MsEdgeTTS
An Azure Speech Service module that uses the Microsoft Edge Read Aloud API.
Full support for SSML, however, the following is the default SSML object:
<speak version="1.0" xmlns="http://www.w3.org/2001/10/synthesis" xmlns:mstts="https://www.w3.org/2001/mstts"
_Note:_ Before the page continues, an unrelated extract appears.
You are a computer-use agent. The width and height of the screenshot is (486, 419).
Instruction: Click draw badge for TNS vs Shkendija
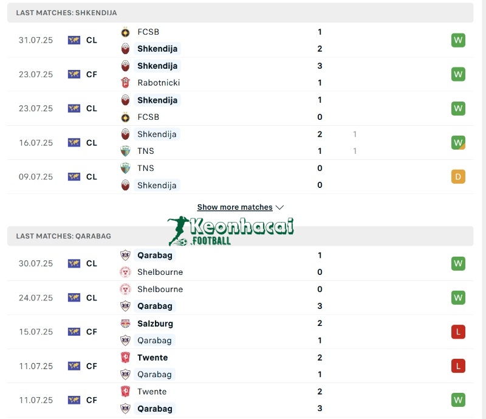point(458,177)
xml:lang="${this._voiceLang}">
<voice name="${voiceName}">
${input}
</voice>
</speak>
Documentation on the SSML
format can be found here
. All supported audio formats can be found here.
Example usage
Write to Stream
import {MsEdgeTTS} from "msedge-tts";
const tts = new MsEdgeTTS();
await tts.setMetadata("en-IE-ConnorNeural", MsEdgeTTS.OUTPUT_FORMATS.WEBM_24KHZ_16BIT_MONO_OPUS);
const readable = tts.toStream("Hi, how are you?");
readable.on("data", (data) => {
console.log("DATA RECEIVED", data);
});
readable.on("closed", () => {
console.log("STREAM CLOSED");
});
Write to File
import {MsEdgeTTS} from "msedge-tts";
const tts = new MsEdgeTTS();
await tts.setMetadata("en-US-AriaNeural", MsEdgeTTS.OUTPUT_FORMATS.WEBM_24KHZ_16BIT_MONO_OPUS);
const filePath = await tts.toFile("./example_audio.webm", "Hi, how are you?");
API
This library only supports promises.
Constructors
MsEdgeTTS(enableLogger: boolean = false)
Create a new MsEdgeTTS
instance.
enableLogger - whether to enable the built-in logger. This logs connections inits, disconnects, and incoming data to
the console.
Methods
setMetadata(voiceName: string, outputFormat: OUTPUT_FORMAT, voiceLocale?: string)
Sets the required information for the speech to be synthesised and inits a new WebSocket connection. Must be called at
least once before text can be synthesised. Saved in this instance. Can be called at any time times to update the
metadata.
toFile(path: string, input: string): Promise
Writes raw audio synthesised from text to a file. Uses a basic SML template.
toStream(input): stream.Readable
Writes raw audio synthesised from text in real-time to a stream.Readable
. Uses a basic SML template.
rawToFile(path: string, requestSSML: string): Promise
Writes raw audio synthesised from text to a file. Has no SSML template. Basic SSML should be provided in the request.
rawToStream(requestSSML): stream.Readable
Writes raw audio synthesised from a request in real-time to a stream.Readable
. Has no SSML template. Basic SSML
should be provided in the request.
Functions
MsEdgeTTS.getVoices()
Fetch the list of voices available in Microsoft Edge. These, however, are not all. The complete list of voices supported
by this
module can be found here (
neural, standard, and preview).